Facebook is the dominant “mobile social network.” We know this from Opera, Nielsen, our surveys and other third party data. We know for example that more than 70 million Facebook regularly access the site on a mobile device. No other network appears close (notwithstanding GroundTruth’s assertion
that MySpace is the largest mobile social network).
Silicon Alley Insider now reports
that “Facebook Is Working On A Foursquare-Killer.” As a digression it’s lamentable that “Fill-in-the-blank Killer” has to appear in every third technology headline. Having said that, here’s the relevant part of the discussion:
A source briefed on the matter tells us Facebook is working on a feature that will allow users who access the network from mobile devices to “check-in” and broadcast their current location to all their friends.

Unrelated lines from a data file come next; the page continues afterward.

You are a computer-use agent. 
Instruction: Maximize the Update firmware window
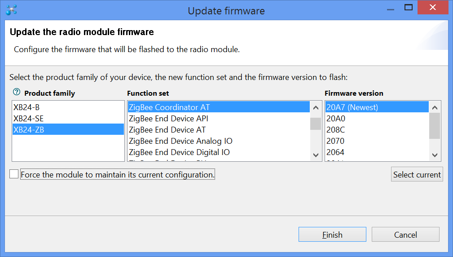[x=409, y=8]
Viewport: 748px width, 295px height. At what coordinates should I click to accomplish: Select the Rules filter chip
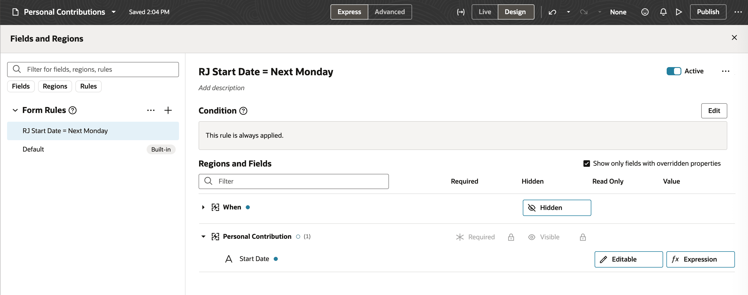[x=88, y=86]
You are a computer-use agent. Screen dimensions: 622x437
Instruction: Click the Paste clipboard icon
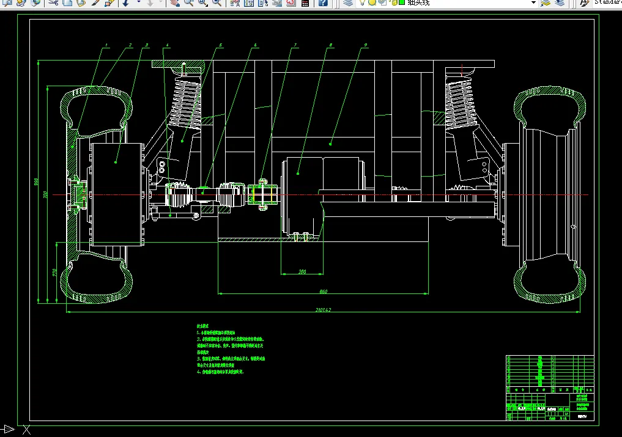(81, 2)
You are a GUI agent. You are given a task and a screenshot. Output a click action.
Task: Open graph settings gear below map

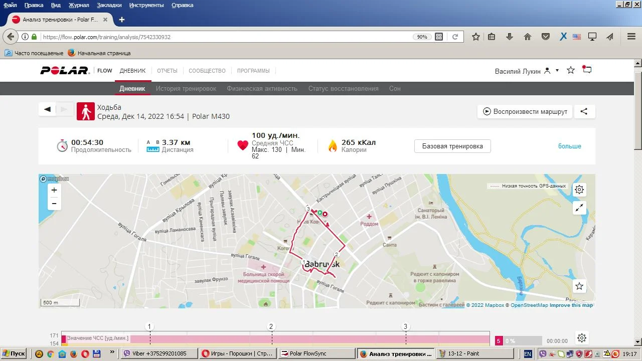click(x=581, y=338)
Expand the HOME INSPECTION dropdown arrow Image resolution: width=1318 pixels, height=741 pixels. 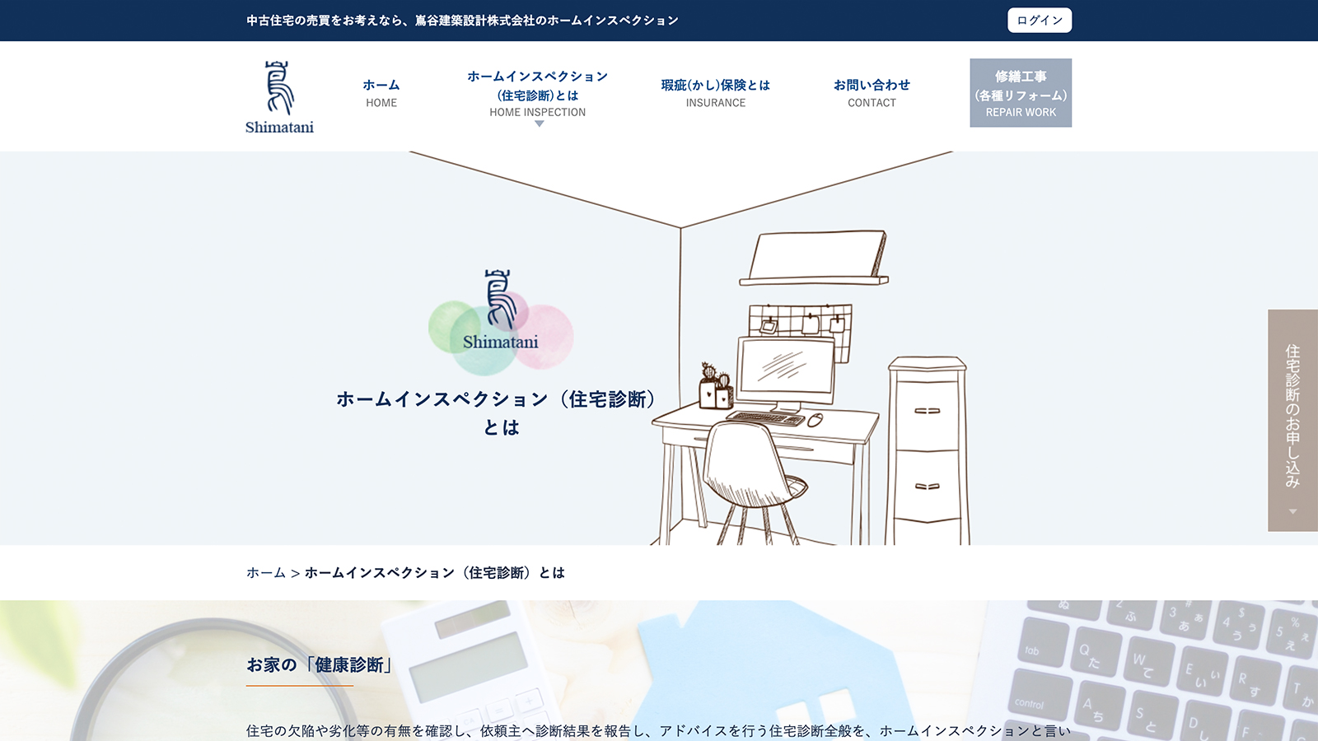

If Facebook does add check-ins for mobile devices does it “kill” FourSquare? My answer would be “no.” Facebook has a massive mobile user base, true, but FourSquare has a loyal following. Just as various Google products were launched in many instances with the moniker “X-Killer,” only in a few cases has this actually turned out to be true. Navigation is one of them.
However, Google Checkout didn’t kill PayPal. Google Base (now closed) didn’t kill Craigslist. Knol didn’t kill Wikipedia. Lively didn’t kill Second Life (yes, it’s still around). Okut didn’t kill . . . well, it hasn’t done very well outside a few isolated markets. And Facebook hasn’t killed Twitter, despite becoming much more Twitter-like over the past six months.
I had predicted that Facebook would buy FourSquare, but instead the social media site appears to be trying to adopt some of its functionality. FourSquare founder Dennis Crowley is a smart guy and understands that he has to keep ahead of his competitors with new content and features.
Quoting Crowley on his reaction to the report, SAI reports:
For his part, Foursquare cofounder Dennis Crowley told us he fully expects Facebook and others to launch “check-in” functionality, making it “commodity by the end of the year.”
Dennis says Foursquare’s survival depends on providing “the most incentive for a user to check-in.” Right now, Foursquare awards frequent users badges and calls the users who check-in at certain venues the most “mayor.”
“I think we’re doing this better than anyone else and I think we’ll continue to do so. We have so much stuff on the whiteboard that we haven’t even touched yet… we’re really just getting started.”
FourSquare’s movement further into the mainstream is what could be affected by Facebook, if the latter copies FourSquare’s features. However simply adding mobile check-ins alone won’t truly impact FourSquare. As I’ve said, check-ins predate FourSquare and it’s not all that FourSquare offers to its users.